MADRID, 21 Abr. (EUROPA PRESS) -
Un 80 por ciento de los varones mayores de 50 años tendrá que recibir tratamiento para la hiperplasia benigna de próstata (HBP), la patología urológica más frecuente en el hombre y la primera causa de consulta en el urólogo, según datos presentados hoy durante la presentación del libro 'Tratamiento de pacientes con Hiperplasia Benigna de Próstata y enfermedades concomitantes'.
"La HBP es una enfermedad que se desarrolla a partir de los 40 años y que se caracteriza por un aumento del tamaño de la próstata que dificulta la micción", indicó el doctor Alfredo Rodríguez Antolín, del Servicio de Urología del Hospital Universitario Doce de Octubre (Madrid). "Esta patología se desarrolla en casi el 100 por cien de los pacientes con 90 años. Por ello, estamos ante un problema de salud pública de primera magnitud", agregó.
A los 65 años, el 78 por ciento de la población padece alguna enfermedad crónica y el 30 por ciento sufre tres enfermedades más, por lo tanto es frecuente, debido a la edad en la que se desarrolla la HBP, que los pacientes con este problema urológico tengan que tratar otras enfermedades como la hipertensión, diabetes, cardiopatías u obesidad.
En concreto, 6 de cada 10 varones con HBP tienen hipertensión arterial, explicó la doctora Pilar Mazón Ramos, del Servicio de Cardiología del Hospital Clínico Universitario (Santiago de Compostela). "Unos dos tercios de los varones mayores de 70 años son hipertensos y un porcentaje similar tiene HBP, por lo que no es difícil que estas enfermedades coincidan", continuó.
De este modo, según Mazón, el tratamiento de ambas enfermedades debe tenerse en cuenta y es recomendable que se haga de manera independiente para evitar interacciones farmacológicas. "Los antihipertensivos distintos de los alfa-bloqueantes y al incluir un alfa-bloqueante como tratamiento de la HBP, puede aparecer hipotensión excesiva y un mal control de la tensión arterial.
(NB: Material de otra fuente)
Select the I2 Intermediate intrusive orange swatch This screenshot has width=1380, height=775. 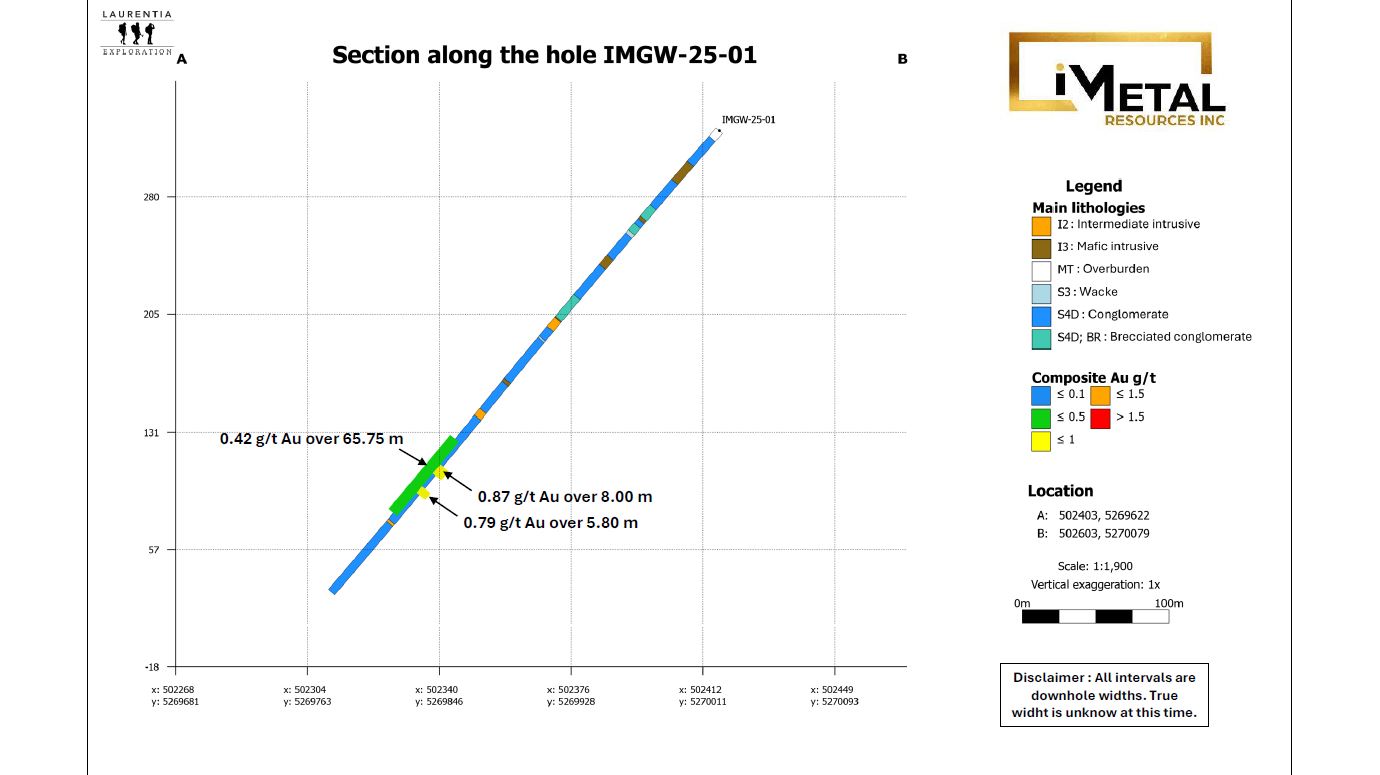pos(1042,226)
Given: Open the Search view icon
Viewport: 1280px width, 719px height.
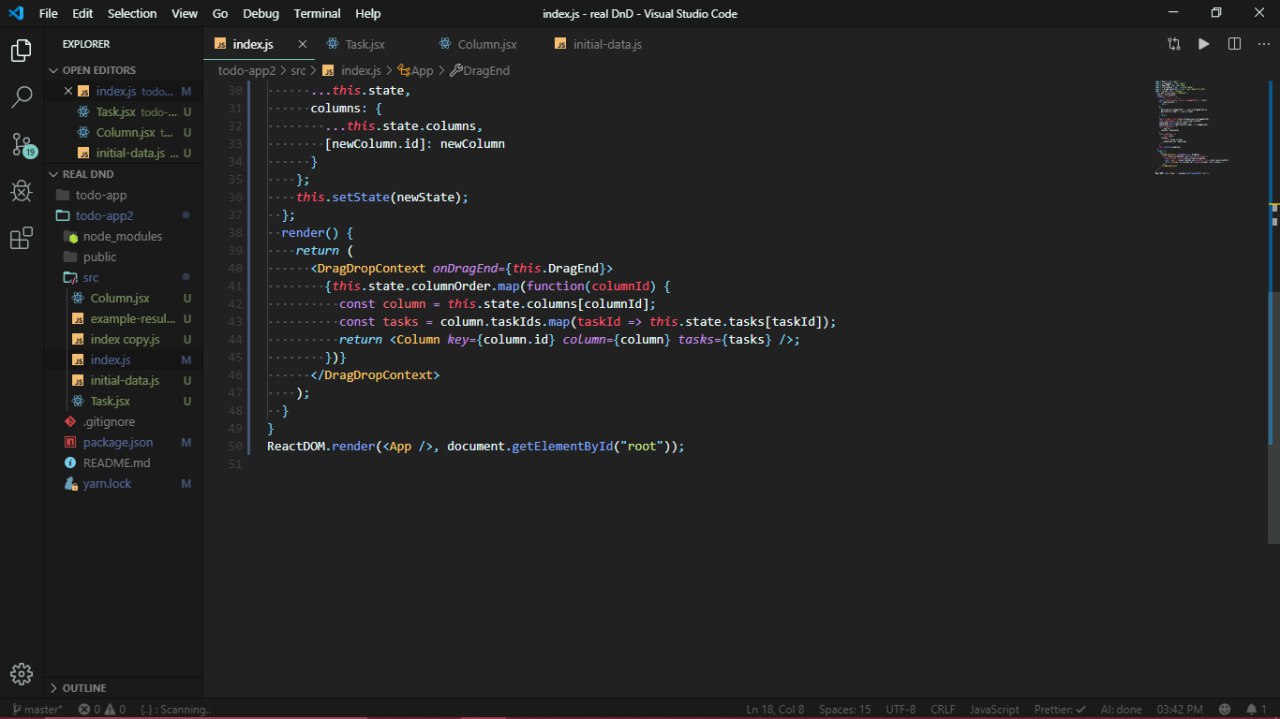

Este efecto es mínimo cuando se emplea tamsulosina", comentó el doctor Francisco J. Morales Olivas, del Departamento de Farmacología de la Universidad de Valencia.
DISFUCIÓN ERÉCTIL
Asimismo, otro de puntos a tener en cuenta ante el tratamiento de la HBP es la salud sexual del paciente ya que, tener un problema de próstata hace que se multiplique por tres la posibilidad de padecer disfunción eréctil, aseguró el doctor Ignacio Moncada Iribarren, del Servicio de Urología del Hospital General Universitario Gregorio Marañón (Madrid).
"Los tratamientos pueden producir alteraciones de tipo hormonal que pueden favorecer la aparición de disfunciones sexuales", señaló Moncada. "Además, la necesidad de levantarse durante la noche a orinar varias veces impide las erecciones nocturnas que sirven como mecanismo de preservación de ésta y puede desencadenar problemas de este tipo", añadió.
De este modo, los expertos recomiendan acudir al proctólogo a partir de los 50 años ya que sólo un 20 por ciento de los varones que padecen HBP van al especialista. "Los tratamientos de esta patología urológica varían desde el seguimiento de unas medidas higiénicas, tratamiento farmacológico o intervenciones quirúrgicas", concluyó el doctor Rodríguez Antolín.